The needle-punched nonwovens were manufactured from matrix fibres ‘PLA (100%)’ or from a blend consisting of matrix fibres ‘PLA’ and reinforcing waste flax fibres ‘LI’ or waste cotton fibres ‘CO’.

In order to manufacture needle-punched nonwovens the fleeces with a cross-system of fibre arrangement were obtained on the roller card. Needle punching of the fleece layers was carried out on an Asselin needle punching machine (France), with the following technological parameters: type of needles – 15 × 18 × 40 × 31/2 RB (Groz-Beckert®), number of needle punches—40/cm2, depth of needle punching—12 mm [16].

4. Methods

The thickness of composites was determined according to the standard procedure ISO 9073-2:1995 and their apparent density was determined as the ratio of mass to volume of samples. The mechanical properties of composites were estimated in unidirectional tensile test by means of testing machine type 3119-410 (Instron, UK) according to the standard ISO 527-4:1997. The sound absorption coefficient was determined according to the standard procedure ISO 10534-2:1998 within the frequency range of 500–6400 Hz. A small size impedance tube (Kundt tube) type 4206 (Brüel&Kjaer, Denmark) was used (Figure 6). The diameter of the investigated samples was equal to 29 mm.

Figure 6.

The Kund device for acoustic measurements.

5. Results

The values of mass per square meter were similar for all nonwovens, i.e., in the range of 115–120 g/m2. The composites obtained were rigid with a small thickness of a few millimetres, ‘green’, and designed among others from cheap components coming from renewable resources. Each composite was manufactured from the system consisting of 80 wt% of nonwoven (PLA (100%) or PLA/LI (80/20%) or PLA/CO (90/10%)) and 20 wt% of straw or cellulose ultra-short/ultra-fine fibres.

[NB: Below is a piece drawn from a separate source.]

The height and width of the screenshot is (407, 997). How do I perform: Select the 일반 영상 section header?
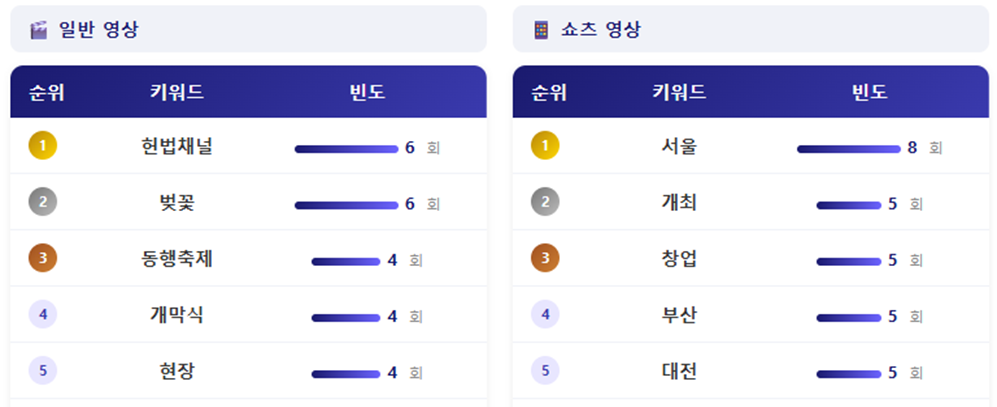(x=98, y=30)
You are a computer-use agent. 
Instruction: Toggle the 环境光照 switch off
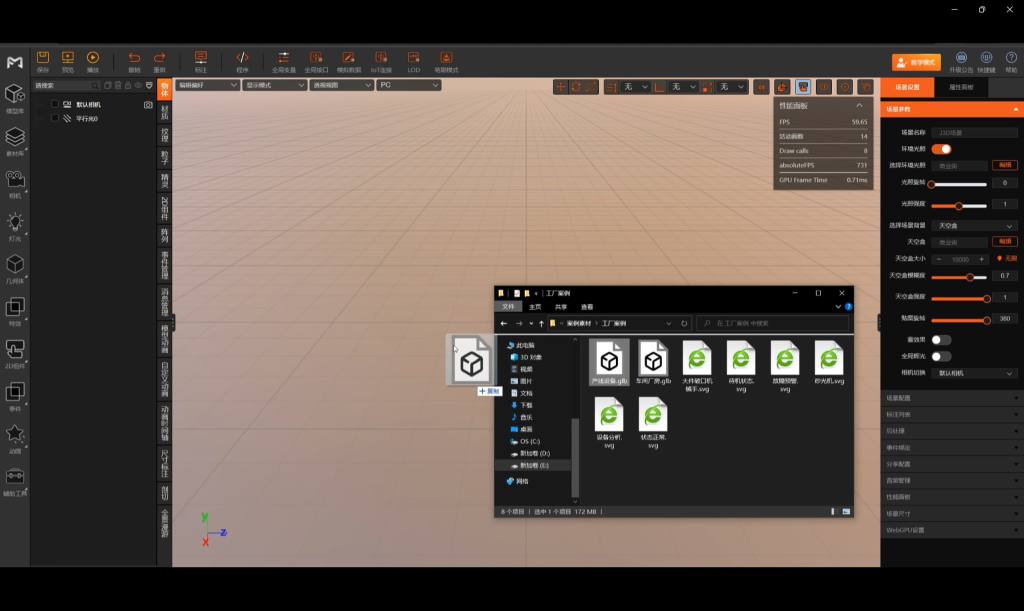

5.1. Composite structure: organoleptic assessment

The most uniform and homogeneous structure is observed for matrix materials. In the case of the composites, the structure depends on the reinforcement type. The photographs in Figure 7 present the structure of the selected composites.

Figure 7.

Photographs of the composites.

If the fibres are used as a reinforcement, the composite structure is more uniform. It results from the uniform structure of nonwoven composed of reinforcing and matrix fibres and from their high mixing level. The external and internal layers of nonwoven are pressed giving uniform, homogeneous porous structure. On the composite surface, the reinforcing fibres, matrixes and voids are visible. If the fibres and straw are used as a reinforcement, the composite structure is more diversified. The addition of straw particles leads to the formation of larger voids inside the composite structure. If only the straw is used as a reinforcement, the layers of matrix and straw can be visible. Inside the composite structure, the straw particles are partially bound with the matrix, and the voids exist. The composite surfaces are formed from the matrix without visible voids. Generally, the straw gives larger voids than the fibres and the larger straw particles give larger voids. In the case of composite, on the basis of the wheat straw, the additional voids are inside the straw particles. In the case of composites with cellulose ultra-short/ultra-fine fibres, the variants with standard fibres give more uniform structures than without, because standard fibres prevent their agglomeration.

5.2. Physical and mechanical properties

The physical properties as a thickness and apparent density and mechanical properties as a tensile stress at the maximum load are presented in Table 2. The thickness and density of the material are the most important factors determining its acoustic properties [21]. In this work, it was assumed to obtain composites of very low thickness and low density. A small thickness of millimetres is important when the composite material is combined with other materials. The low density is important to produce light materials.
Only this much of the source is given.